News24
- Country: Bangladesh
- Broadcast area: Nationwide
- Headquarters: Bashundhara Residential Area, Baridhara, Dhaka

Programming
- Language: Bengali
- Picture format: 1080i HDTV (downscaled to 16:9 576i for SDTV sets)

Ownership
- Owner: East West Media Group
- Sister channels: T Sports

History
- Launched: 28 July 2016; 10 years ago

Links
- Website: news24bd.tv

= News24 (Bangladeshi TV channel) =

Bangladeshi News channel

News24 (নিউজ টোয়েন্টিফোর), stylized as NEWS24, is a Bangladeshi Bengali-language satellite and cable pay television channel dedicated to news programming. It began broadcasts on 28 July 2016 and is owned by East West Media Group, a subsidiary of Bashundhara Group. News24 is based in the Bashundhara Residential Area in Baridhara.
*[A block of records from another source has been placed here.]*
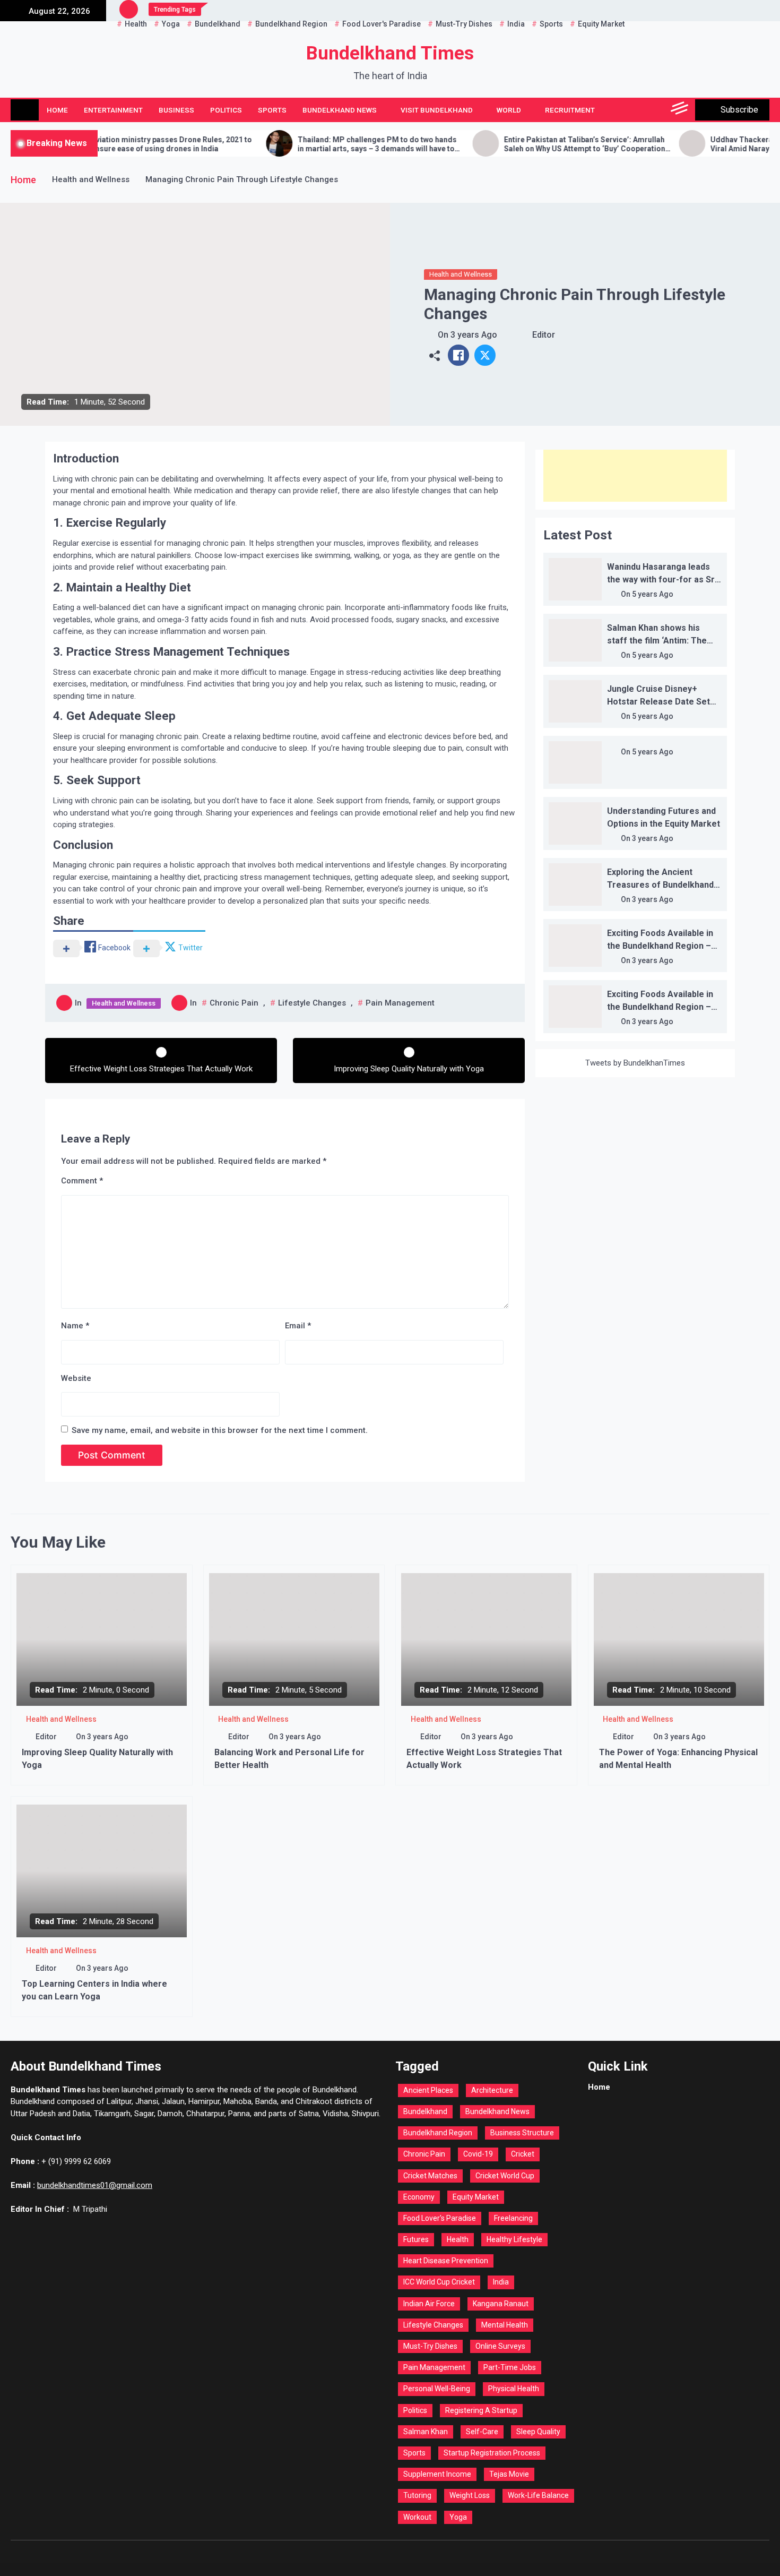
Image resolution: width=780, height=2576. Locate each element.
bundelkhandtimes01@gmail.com (94, 2185)
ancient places (428, 2090)
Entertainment (113, 110)
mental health (504, 2325)
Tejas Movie (509, 2474)
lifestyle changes (312, 1003)
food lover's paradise (439, 2218)
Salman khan (425, 2431)
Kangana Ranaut (500, 2303)
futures (416, 2239)
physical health (513, 2388)
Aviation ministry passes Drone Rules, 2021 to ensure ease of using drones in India (99, 144)
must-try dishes (430, 2346)
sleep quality (538, 2431)
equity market (476, 2197)
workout (417, 2517)
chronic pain (234, 1003)
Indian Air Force (429, 2303)
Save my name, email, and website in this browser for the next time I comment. (220, 1430)
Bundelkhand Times (390, 53)
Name (75, 1325)
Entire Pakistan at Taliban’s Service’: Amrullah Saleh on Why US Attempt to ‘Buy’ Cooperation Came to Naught (512, 144)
News24 is sister to T Sports, a sports channel, and privately owned radio station Radio Capital.

==History==
In November 2013, the Bangladesh Telecommunication Regulatory Commission granted East West Media Group a broadcasting license to operate News24. It received its frequency allocation in January 2015. Its logo was officially revealed in February 2016. The channel began test broadcasts on 25 March 2016 at 19:00 (BST). News24 was one of the nine Bangladeshi television channels to sign an agreement with Bdnews24.com to subscribe to a video-based news agency run by children called Prism in May 2016. The channel officially went on the air on 28 July 2016, claiming to stay "biased to the people" at its inaugural ceremony in the International Convention City Bashundhara in Dhaka.

==Programming==

- Aj Shokaler Bangaldesh
- Alokito Protidin
- Amar Krishi Amar Khamar
- Antorjatik Sangbad
- Bangladesh Live
- Bishesh Sakkhatkar
- Bisshe Onno Rokom Sangbad
- Biz Sanglap
- Chattogram Protidin
- Dupurer Sangbad
- English News
- Islam o Amra
- Jonotontro Gonotontro
- News24 Business
- News24 Desh
- Newsroom Sanglap
- Orthoniti Bhabna
- Rater Sangbad
- Shastho Sanglap
- Sholpo Doirgho Golpo
- Shondhar Sangbad
- Sokaler Sangbad
- Sports Special
- Team Undercover

==Organisation==
Sayem Sobhan is the managing director of News24. Shahnaz Munni is the chief news editor. Naem Nizam was the CEO of the channel from its inception until November 2021, when he was relieved from his position.